(Pixel coordinate grounding data)
==============================

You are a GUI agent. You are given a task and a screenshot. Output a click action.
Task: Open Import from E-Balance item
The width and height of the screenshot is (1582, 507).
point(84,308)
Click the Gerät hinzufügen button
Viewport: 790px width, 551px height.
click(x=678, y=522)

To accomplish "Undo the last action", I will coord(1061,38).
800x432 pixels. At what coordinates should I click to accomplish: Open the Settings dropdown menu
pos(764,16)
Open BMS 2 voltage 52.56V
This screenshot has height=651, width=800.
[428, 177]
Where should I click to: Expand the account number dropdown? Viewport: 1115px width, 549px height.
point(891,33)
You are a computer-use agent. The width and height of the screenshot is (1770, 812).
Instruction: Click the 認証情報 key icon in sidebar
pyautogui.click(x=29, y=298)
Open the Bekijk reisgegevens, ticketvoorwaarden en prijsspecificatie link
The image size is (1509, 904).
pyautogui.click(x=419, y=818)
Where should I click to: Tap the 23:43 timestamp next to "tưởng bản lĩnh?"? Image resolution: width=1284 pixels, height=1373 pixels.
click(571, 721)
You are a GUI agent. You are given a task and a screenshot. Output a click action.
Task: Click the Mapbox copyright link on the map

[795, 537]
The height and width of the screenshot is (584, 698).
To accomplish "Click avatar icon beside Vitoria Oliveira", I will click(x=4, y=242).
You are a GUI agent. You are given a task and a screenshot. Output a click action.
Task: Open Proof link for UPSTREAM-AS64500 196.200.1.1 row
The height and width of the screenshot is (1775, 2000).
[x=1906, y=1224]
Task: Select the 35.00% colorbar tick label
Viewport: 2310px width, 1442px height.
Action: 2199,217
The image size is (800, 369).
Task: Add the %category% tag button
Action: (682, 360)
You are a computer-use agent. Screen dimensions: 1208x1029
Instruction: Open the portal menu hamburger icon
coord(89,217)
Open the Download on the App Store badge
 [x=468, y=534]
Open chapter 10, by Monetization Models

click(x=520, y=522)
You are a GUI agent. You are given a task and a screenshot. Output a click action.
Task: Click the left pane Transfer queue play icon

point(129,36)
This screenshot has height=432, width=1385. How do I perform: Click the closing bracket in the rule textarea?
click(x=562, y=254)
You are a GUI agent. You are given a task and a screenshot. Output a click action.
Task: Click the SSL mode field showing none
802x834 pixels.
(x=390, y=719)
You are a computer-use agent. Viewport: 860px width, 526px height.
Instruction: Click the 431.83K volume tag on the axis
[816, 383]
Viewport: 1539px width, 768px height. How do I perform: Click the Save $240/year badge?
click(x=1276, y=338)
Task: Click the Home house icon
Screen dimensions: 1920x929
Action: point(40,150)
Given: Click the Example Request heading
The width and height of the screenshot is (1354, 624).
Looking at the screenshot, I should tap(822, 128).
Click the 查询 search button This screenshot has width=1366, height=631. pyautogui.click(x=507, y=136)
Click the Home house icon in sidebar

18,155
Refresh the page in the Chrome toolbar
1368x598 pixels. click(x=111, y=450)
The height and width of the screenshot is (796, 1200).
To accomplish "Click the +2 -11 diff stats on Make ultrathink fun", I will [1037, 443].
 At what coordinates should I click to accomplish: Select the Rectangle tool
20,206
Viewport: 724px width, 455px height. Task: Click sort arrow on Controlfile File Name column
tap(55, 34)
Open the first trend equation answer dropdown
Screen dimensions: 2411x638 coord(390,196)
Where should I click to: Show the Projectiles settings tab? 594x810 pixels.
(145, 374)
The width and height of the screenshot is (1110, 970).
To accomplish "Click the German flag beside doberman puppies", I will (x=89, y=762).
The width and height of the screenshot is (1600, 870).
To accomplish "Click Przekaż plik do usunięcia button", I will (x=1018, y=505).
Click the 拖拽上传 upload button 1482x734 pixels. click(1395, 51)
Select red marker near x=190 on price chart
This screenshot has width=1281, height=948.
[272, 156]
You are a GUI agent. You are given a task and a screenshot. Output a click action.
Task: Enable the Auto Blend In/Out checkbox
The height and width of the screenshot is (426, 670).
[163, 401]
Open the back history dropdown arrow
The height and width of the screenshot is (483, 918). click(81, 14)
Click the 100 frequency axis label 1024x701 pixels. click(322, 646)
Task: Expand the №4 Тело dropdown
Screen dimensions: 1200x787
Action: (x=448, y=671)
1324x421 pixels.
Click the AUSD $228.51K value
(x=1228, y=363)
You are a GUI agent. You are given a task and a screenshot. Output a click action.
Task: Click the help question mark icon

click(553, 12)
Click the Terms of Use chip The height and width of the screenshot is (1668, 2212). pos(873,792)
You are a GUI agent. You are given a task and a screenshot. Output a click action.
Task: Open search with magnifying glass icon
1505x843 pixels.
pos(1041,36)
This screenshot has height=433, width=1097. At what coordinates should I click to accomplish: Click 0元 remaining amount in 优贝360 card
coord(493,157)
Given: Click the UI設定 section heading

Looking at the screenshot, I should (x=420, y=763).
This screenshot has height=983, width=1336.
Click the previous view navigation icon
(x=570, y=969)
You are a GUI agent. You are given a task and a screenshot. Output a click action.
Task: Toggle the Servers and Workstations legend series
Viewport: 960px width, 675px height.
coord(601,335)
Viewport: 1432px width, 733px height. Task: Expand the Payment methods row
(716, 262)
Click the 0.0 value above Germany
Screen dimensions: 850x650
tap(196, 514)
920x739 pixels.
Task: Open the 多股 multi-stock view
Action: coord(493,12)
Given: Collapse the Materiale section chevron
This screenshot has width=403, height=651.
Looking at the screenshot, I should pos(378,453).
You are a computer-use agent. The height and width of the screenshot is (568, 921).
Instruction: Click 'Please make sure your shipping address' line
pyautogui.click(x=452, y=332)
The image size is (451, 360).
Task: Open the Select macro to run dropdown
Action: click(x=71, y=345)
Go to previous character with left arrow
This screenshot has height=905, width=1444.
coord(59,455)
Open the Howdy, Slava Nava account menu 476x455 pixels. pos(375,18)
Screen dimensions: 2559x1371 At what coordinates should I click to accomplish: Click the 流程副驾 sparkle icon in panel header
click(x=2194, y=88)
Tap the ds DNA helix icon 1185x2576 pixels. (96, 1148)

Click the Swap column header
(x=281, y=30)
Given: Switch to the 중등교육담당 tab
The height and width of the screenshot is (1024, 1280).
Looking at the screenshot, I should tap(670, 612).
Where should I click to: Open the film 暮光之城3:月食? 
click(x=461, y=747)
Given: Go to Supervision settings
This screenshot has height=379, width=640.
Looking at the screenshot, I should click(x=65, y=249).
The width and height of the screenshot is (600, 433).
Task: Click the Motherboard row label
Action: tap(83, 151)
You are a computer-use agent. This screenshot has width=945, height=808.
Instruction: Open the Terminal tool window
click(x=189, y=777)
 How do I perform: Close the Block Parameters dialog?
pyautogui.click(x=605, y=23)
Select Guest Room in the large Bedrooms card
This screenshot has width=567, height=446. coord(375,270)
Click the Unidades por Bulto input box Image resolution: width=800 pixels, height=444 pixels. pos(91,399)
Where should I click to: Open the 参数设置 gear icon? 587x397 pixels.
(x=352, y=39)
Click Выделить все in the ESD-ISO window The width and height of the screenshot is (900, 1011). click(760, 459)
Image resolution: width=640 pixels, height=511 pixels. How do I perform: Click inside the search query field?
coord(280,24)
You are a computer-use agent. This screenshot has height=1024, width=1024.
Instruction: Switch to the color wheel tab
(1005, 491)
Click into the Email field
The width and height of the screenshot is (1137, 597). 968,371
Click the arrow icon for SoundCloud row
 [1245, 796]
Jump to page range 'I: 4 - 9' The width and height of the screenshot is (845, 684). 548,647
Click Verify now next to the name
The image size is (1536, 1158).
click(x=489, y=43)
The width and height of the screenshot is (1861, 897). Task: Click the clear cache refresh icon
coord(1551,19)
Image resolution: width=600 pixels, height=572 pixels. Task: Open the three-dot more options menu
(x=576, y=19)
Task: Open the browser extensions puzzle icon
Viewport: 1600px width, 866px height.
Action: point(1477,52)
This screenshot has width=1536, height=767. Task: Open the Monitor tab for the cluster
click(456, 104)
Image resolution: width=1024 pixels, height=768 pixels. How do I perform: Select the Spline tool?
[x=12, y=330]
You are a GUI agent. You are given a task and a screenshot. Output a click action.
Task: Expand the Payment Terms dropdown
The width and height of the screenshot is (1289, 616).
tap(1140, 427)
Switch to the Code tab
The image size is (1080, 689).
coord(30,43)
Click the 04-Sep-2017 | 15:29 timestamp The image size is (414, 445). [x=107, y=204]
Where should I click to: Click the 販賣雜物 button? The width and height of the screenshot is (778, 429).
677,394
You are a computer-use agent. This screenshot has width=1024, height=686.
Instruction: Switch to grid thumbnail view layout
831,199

==============================

§ Brief: Give the number of lines above in which the word "computer" occurs, with nothing else.

§ Solution to the exercise: 7